Saved entries:
++++++++++

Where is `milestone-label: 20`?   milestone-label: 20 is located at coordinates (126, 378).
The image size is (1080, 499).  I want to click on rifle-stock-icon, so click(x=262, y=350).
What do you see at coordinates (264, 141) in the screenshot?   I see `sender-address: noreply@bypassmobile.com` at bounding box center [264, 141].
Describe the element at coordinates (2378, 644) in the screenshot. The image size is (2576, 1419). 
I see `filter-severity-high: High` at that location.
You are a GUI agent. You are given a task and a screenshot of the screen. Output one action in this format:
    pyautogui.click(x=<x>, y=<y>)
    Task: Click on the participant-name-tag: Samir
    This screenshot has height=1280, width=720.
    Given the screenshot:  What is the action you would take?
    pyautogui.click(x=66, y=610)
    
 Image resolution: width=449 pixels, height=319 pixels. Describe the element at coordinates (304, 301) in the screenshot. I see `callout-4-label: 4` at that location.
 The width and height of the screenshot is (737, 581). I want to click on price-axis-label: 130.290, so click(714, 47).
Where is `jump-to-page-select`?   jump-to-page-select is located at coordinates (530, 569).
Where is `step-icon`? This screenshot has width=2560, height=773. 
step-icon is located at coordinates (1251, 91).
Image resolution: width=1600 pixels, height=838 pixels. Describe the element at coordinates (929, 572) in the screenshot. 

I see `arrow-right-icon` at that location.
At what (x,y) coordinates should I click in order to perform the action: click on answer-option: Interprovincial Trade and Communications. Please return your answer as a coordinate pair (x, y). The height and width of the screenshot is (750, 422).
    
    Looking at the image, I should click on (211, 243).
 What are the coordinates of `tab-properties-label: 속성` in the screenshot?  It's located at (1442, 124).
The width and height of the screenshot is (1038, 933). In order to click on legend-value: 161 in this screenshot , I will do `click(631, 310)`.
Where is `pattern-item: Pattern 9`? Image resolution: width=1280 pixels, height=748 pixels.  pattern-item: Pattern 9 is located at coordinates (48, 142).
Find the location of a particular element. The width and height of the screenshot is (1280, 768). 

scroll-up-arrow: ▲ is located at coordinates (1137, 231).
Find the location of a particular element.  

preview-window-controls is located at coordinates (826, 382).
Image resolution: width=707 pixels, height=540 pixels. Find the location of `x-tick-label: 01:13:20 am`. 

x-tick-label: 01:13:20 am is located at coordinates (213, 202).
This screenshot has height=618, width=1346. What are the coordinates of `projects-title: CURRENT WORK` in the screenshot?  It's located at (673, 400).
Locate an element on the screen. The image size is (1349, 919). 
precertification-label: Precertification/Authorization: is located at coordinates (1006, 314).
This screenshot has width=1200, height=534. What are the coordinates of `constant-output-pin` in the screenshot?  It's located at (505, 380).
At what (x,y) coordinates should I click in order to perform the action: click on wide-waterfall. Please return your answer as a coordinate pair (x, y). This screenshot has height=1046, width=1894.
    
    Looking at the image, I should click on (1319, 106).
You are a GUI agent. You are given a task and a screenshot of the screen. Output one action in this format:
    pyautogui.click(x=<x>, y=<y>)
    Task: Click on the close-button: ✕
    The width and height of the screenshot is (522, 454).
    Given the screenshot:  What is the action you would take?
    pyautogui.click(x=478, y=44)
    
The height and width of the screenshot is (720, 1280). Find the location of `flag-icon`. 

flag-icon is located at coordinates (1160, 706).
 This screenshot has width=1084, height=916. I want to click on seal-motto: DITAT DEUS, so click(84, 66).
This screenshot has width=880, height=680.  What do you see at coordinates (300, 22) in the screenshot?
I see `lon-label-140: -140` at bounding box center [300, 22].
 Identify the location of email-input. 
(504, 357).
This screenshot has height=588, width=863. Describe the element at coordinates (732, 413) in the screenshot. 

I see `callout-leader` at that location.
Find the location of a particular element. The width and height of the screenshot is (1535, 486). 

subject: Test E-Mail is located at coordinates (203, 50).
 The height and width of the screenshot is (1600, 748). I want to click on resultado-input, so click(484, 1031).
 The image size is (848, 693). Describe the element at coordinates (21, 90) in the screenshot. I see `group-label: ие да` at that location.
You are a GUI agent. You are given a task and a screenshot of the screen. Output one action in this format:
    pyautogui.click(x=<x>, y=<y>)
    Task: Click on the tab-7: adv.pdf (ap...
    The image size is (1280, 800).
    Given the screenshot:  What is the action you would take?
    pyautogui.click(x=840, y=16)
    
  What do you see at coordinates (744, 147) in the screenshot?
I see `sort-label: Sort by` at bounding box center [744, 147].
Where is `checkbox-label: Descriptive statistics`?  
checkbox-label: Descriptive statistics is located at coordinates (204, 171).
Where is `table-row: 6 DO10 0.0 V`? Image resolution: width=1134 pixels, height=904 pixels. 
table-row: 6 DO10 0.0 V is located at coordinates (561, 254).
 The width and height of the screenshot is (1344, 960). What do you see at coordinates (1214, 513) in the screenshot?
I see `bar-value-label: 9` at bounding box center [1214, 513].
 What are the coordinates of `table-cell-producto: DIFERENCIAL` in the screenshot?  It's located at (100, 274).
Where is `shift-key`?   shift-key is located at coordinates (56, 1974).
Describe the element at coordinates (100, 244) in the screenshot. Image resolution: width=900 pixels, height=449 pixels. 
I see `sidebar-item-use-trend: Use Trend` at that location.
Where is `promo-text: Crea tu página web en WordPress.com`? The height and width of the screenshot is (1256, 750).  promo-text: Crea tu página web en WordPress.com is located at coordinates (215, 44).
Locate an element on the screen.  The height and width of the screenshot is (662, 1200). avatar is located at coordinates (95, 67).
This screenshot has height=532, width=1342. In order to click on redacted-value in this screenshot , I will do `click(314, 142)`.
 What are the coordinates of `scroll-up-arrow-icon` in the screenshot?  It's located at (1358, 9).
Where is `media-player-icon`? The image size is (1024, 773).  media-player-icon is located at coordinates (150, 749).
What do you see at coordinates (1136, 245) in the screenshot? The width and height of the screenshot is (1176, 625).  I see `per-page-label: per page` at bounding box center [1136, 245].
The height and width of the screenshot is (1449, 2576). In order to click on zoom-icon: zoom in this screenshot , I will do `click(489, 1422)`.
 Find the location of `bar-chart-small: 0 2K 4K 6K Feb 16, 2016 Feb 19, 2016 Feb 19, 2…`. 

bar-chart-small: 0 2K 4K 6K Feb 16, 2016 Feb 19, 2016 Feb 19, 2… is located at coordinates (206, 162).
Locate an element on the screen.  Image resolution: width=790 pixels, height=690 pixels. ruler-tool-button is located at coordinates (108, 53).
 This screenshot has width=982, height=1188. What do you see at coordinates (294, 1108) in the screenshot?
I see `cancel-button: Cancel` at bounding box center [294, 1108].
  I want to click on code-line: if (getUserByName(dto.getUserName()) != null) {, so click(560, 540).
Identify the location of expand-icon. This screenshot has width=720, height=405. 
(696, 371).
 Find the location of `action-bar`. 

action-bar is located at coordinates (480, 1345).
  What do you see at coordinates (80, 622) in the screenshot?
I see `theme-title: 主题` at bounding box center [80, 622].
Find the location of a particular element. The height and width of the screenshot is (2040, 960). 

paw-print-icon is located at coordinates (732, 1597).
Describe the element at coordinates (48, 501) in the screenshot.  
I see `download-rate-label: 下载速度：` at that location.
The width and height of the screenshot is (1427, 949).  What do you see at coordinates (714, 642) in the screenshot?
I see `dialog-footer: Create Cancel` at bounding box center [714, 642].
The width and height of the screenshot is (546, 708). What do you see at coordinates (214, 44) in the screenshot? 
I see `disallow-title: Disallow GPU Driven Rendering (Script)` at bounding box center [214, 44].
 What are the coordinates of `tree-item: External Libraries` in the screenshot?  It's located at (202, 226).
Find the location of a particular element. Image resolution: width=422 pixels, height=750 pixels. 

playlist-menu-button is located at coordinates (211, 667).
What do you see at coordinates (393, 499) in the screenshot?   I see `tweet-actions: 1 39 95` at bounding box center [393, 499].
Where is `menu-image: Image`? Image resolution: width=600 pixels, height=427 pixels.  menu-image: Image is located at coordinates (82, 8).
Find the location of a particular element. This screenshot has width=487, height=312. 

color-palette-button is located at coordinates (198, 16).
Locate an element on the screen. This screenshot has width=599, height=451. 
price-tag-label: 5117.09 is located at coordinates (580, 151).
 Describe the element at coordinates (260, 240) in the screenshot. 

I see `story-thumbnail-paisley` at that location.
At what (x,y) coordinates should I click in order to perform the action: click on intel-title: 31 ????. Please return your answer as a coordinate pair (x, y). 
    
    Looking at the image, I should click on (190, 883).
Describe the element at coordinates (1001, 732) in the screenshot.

++++++++++

Please put the lines of the material starting at the line that contains "coordinates (56, 1974)." and ending at the line that contains "paw-print-icon is located" into a Markdown table with the columns Row and Line, leaving out blank lines.

| Row | Line |
|---|---|
| 1 | Where is `shift-key`?   shift-key is located at coordinates (56, 1974). |
| 2 | Describe the element at coordinates (100, 244) in the screenshot. Image resolution: width=900 pixels, height=449 pixels.  |
| 3 | I see `sidebar-item-use-trend: Use Trend` at that location. |
| 4 | Where is `promo-text: Crea tu página web en WordPress.com`? The height and width of the screenshot is (1256, 750).  promo-text: Crea tu página web en WordPress.com is located at coordinates (215, 44). |
| 5 | Locate an element on the screen.  The height and width of the screenshot is (662, 1200). avatar is located at coordinates (95, 67). |
| 6 | This screenshot has height=532, width=1342. In order to click on redacted-value in this screenshot , I will do `click(314, 142)`. |
| 7 |  What are the coordinates of `scroll-up-arrow-icon` in the screenshot?  It's located at (1358, 9). |
| 8 | Where is `media-player-icon`? The image size is (1024, 773).  media-player-icon is located at coordinates (150, 749). |
| 9 | What do you see at coordinates (1136, 245) in the screenshot? The width and height of the screenshot is (1176, 625).  I see `per-page-label: per page` at bounding box center [1136, 245]. |
| 10 | The height and width of the screenshot is (1449, 2576). In order to click on zoom-icon: zoom in this screenshot , I will do `click(489, 1422)`. |
| 11 |  Find the location of `bar-chart-small: 0 2K 4K 6K Feb 16, 2016 Feb 19, 2016 Feb 19, 2…`.  |
| 12 | bar-chart-small: 0 2K 4K 6K Feb 16, 2016 Feb 19, 2016 Feb 19, 2… is located at coordinates (206, 162). |
| 13 | Locate an element on the screen.  Image resolution: width=790 pixels, height=690 pixels. ruler-tool-button is located at coordinates (108, 53). |
| 14 |  This screenshot has width=982, height=1188. What do you see at coordinates (294, 1108) in the screenshot? |
| 15 | I see `cancel-button: Cancel` at bounding box center [294, 1108]. |
| 16 |   I want to click on code-line: if (getUserByName(dto.getUserName()) != null) {, so click(560, 540). |
| 17 | Identify the location of expand-icon. This screenshot has width=720, height=405.  |
| 18 | (696, 371). |
| 19 |  Find the location of `action-bar`.  |
| 20 | action-bar is located at coordinates (480, 1345). |
| 21 |   What do you see at coordinates (80, 622) in the screenshot? |
| 22 | I see `theme-title: 主题` at bounding box center [80, 622]. |
| 23 | Find the location of a particular element. The height and width of the screenshot is (2040, 960).  |
| 24 | paw-print-icon is located at coordinates (732, 1597). |